Emil Martonffy (1904–1983) was a Hungarian screenwriter and film director.

== Career ==
Martonffy completed his secondary education in Arad, Deva and Budapest. He studied mechanical engineering at the Budapest University of Technology and Economics named after József Nádor. He then became an assistant to Béla Gaál before undertaking internships in Vienna and Berlin. He returned home in 1934. In 1937, he founded the Aurora film studio. In 1943, he was involved in setting up the Vidám Színház (Happy Theatre), acting as director and chief director. He subsequently worked at the Popular Science Studio and the News and Documentary Film Studio.

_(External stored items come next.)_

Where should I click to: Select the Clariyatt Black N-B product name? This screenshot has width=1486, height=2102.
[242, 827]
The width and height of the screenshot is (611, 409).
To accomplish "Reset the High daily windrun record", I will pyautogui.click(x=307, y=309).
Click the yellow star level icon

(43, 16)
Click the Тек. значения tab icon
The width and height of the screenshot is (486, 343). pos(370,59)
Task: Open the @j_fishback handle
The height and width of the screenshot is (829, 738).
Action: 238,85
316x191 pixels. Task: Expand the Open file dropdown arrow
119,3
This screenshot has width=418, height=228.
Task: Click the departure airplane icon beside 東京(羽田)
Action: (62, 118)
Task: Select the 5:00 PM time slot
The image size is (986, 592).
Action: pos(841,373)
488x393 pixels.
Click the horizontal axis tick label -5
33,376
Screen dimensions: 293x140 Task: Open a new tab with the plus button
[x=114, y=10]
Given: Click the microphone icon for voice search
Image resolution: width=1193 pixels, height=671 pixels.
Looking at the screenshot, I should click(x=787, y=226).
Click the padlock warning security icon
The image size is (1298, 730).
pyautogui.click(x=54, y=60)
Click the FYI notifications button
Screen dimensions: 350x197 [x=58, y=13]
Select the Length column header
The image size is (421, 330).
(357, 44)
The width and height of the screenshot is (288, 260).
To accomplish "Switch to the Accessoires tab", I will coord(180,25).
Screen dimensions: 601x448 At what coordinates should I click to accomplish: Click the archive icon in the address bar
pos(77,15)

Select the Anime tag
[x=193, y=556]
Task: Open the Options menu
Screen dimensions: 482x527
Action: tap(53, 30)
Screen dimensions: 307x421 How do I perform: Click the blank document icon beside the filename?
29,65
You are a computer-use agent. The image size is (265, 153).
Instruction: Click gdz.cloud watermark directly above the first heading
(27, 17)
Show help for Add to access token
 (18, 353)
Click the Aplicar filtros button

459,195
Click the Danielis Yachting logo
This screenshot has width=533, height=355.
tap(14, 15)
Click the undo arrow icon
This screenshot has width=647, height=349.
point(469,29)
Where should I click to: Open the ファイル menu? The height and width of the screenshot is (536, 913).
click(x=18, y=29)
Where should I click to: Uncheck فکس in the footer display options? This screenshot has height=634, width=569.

His grave is located in the Farkasrét Cemetery.

==Selected filmography==
Director
- It Happened in March (1934)
- Thanks for Knocking Me Down (1935)
- The Wise Mother (1935)
- Pogányok (1937)
- Rézi Friday (1938)
- Rosemary (1938)
- Hölgyek elönyben, Ldies First, (1939)
- Duel for Nothing (1940)
- The Chequered Coat (1940)
- Shako and Hat (1941)
- Sabotage (1942)
- Rózsa Nemes (1943)
- Mouse in the Palace (1943)
- A Lover of the Theatre (1944)
- Loving Hearts (1944)

==Bibliography==
- Cunningham, John. Hungarian Cinema: From Coffee House to Multiplex. Wallflower Press, 2004.